Work required: Write the data below out again in full, exactly as shown.

Data shown:
......
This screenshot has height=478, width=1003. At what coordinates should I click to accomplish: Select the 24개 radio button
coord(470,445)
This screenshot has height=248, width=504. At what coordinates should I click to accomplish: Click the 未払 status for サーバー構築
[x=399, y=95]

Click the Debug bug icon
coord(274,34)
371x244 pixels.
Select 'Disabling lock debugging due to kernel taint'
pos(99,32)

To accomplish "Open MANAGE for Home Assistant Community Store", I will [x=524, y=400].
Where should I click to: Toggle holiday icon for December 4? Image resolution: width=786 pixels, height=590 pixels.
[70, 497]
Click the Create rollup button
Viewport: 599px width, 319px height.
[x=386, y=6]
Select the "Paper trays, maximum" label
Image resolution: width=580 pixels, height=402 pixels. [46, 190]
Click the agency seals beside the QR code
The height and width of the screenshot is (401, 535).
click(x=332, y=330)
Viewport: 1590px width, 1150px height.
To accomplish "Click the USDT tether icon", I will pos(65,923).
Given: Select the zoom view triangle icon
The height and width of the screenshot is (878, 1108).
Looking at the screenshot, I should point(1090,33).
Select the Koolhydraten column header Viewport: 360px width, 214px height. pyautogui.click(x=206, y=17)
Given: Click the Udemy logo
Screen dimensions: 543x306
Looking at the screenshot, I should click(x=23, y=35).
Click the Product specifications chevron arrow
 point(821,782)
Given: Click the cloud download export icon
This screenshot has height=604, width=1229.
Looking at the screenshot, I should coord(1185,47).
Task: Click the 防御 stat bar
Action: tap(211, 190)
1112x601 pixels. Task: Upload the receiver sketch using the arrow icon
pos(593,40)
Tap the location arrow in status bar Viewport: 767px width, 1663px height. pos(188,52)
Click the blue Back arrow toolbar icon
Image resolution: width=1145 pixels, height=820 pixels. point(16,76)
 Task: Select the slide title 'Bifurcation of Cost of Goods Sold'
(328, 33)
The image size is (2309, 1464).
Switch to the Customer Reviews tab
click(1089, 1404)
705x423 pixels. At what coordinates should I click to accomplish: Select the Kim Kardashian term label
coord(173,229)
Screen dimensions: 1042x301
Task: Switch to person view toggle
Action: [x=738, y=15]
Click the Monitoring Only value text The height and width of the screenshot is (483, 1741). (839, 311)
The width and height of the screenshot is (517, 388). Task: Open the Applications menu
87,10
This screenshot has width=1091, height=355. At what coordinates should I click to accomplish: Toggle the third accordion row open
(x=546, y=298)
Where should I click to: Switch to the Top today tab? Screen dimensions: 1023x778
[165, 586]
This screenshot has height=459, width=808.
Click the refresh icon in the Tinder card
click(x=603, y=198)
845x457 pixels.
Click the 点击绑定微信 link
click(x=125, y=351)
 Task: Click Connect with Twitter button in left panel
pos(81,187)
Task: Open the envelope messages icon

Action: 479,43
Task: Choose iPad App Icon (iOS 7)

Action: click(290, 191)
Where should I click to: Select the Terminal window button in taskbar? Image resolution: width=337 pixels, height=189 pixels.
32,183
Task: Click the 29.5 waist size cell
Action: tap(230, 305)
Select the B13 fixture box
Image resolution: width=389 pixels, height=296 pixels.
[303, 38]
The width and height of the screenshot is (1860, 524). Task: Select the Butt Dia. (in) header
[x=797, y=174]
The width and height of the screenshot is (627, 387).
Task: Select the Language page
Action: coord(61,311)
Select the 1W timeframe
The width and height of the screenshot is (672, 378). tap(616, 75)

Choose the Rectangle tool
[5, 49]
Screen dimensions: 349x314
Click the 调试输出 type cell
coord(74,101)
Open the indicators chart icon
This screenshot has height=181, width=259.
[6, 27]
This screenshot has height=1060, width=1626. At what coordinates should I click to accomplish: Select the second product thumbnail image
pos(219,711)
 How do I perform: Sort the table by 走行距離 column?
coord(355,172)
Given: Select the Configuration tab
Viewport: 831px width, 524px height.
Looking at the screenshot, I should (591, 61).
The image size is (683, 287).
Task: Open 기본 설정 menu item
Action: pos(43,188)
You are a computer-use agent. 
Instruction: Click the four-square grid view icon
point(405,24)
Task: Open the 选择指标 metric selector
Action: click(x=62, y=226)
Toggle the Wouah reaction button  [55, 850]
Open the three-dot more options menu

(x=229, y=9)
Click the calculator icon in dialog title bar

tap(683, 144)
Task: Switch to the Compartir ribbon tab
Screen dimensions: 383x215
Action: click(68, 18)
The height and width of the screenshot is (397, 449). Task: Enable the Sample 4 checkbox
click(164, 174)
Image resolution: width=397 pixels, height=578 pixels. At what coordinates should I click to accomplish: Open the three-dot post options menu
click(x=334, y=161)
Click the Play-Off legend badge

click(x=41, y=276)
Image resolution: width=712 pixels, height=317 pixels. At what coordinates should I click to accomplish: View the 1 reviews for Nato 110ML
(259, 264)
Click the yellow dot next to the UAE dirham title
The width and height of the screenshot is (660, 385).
......
Response to this exercise:
This screenshot has height=478, width=1003. At what coordinates should I click to accomplish: Select the 24개 radio button
coord(470,445)
This screenshot has height=248, width=504. At what coordinates should I click to accomplish: Click the 未払 status for サーバー構築
[x=399, y=95]

Click the Debug bug icon
coord(274,34)
371x244 pixels.
Select 'Disabling lock debugging due to kernel taint'
pos(99,32)

To accomplish "Open MANAGE for Home Assistant Community Store", I will [x=524, y=400].
Where should I click to: Toggle holiday icon for December 4? Image resolution: width=786 pixels, height=590 pixels.
[70, 497]
Click the Create rollup button
Viewport: 599px width, 319px height.
[x=386, y=6]
Select the "Paper trays, maximum" label
Image resolution: width=580 pixels, height=402 pixels. [46, 190]
Click the agency seals beside the QR code
The height and width of the screenshot is (401, 535).
click(x=332, y=330)
Viewport: 1590px width, 1150px height.
To accomplish "Click the USDT tether icon", I will pos(65,923).
Given: Select the zoom view triangle icon
The height and width of the screenshot is (878, 1108).
Looking at the screenshot, I should point(1090,33).
Select the Koolhydraten column header Viewport: 360px width, 214px height. pyautogui.click(x=206, y=17)
Given: Click the Udemy logo
Screen dimensions: 543x306
Looking at the screenshot, I should click(x=23, y=35).
Click the Product specifications chevron arrow
 point(821,782)
Given: Click the cloud download export icon
This screenshot has height=604, width=1229.
Looking at the screenshot, I should coord(1185,47).
Task: Click the 防御 stat bar
Action: tap(211, 190)
1112x601 pixels. Task: Upload the receiver sketch using the arrow icon
pos(593,40)
Tap the location arrow in status bar Viewport: 767px width, 1663px height. pos(188,52)
Click the blue Back arrow toolbar icon
Image resolution: width=1145 pixels, height=820 pixels. point(16,76)
 Task: Select the slide title 'Bifurcation of Cost of Goods Sold'
(328, 33)
The image size is (2309, 1464).
Switch to the Customer Reviews tab
click(1089, 1404)
705x423 pixels. At what coordinates should I click to accomplish: Select the Kim Kardashian term label
coord(173,229)
Screen dimensions: 1042x301
Task: Switch to person view toggle
Action: [x=738, y=15]
Click the Monitoring Only value text The height and width of the screenshot is (483, 1741). (839, 311)
The width and height of the screenshot is (517, 388). Task: Open the Applications menu
87,10
This screenshot has width=1091, height=355. At what coordinates should I click to accomplish: Toggle the third accordion row open
(x=546, y=298)
Where should I click to: Switch to the Top today tab? Screen dimensions: 1023x778
[165, 586]
This screenshot has height=459, width=808.
Click the refresh icon in the Tinder card
click(x=603, y=198)
845x457 pixels.
Click the 点击绑定微信 link
click(x=125, y=351)
 Task: Click Connect with Twitter button in left panel
pos(81,187)
Task: Open the envelope messages icon

Action: 479,43
Task: Choose iPad App Icon (iOS 7)

Action: click(290, 191)
Where should I click to: Select the Terminal window button in taskbar? Image resolution: width=337 pixels, height=189 pixels.
32,183
Task: Click the 29.5 waist size cell
Action: tap(230, 305)
Select the B13 fixture box
Image resolution: width=389 pixels, height=296 pixels.
[303, 38]
The width and height of the screenshot is (1860, 524). Task: Select the Butt Dia. (in) header
[x=797, y=174]
The width and height of the screenshot is (627, 387).
Task: Select the Language page
Action: coord(61,311)
Select the 1W timeframe
The width and height of the screenshot is (672, 378). tap(616, 75)

Choose the Rectangle tool
[5, 49]
Screen dimensions: 349x314
Click the 调试输出 type cell
coord(74,101)
Open the indicators chart icon
This screenshot has height=181, width=259.
[6, 27]
This screenshot has height=1060, width=1626. At what coordinates should I click to accomplish: Select the second product thumbnail image
pos(219,711)
 How do I perform: Sort the table by 走行距離 column?
coord(355,172)
Given: Select the Configuration tab
Viewport: 831px width, 524px height.
Looking at the screenshot, I should (591, 61).
The image size is (683, 287).
Task: Open 기본 설정 menu item
Action: pos(43,188)
You are a computer-use agent. 
Instruction: Click the four-square grid view icon
point(405,24)
Task: Open the 选择指标 metric selector
Action: click(x=62, y=226)
Toggle the Wouah reaction button  [55, 850]
Open the three-dot more options menu

(x=229, y=9)
Click the calculator icon in dialog title bar

tap(683, 144)
Task: Switch to the Compartir ribbon tab
Screen dimensions: 383x215
Action: click(68, 18)
The height and width of the screenshot is (397, 449). Task: Enable the Sample 4 checkbox
click(164, 174)
Image resolution: width=397 pixels, height=578 pixels. At what coordinates should I click to accomplish: Open the three-dot post options menu
click(x=334, y=161)
Click the Play-Off legend badge

click(x=41, y=276)
Image resolution: width=712 pixels, height=317 pixels. At what coordinates should I click to accomplish: View the 1 reviews for Nato 110ML
(259, 264)
Click the yellow dot next to the UAE dirham title
The width and height of the screenshot is (660, 385).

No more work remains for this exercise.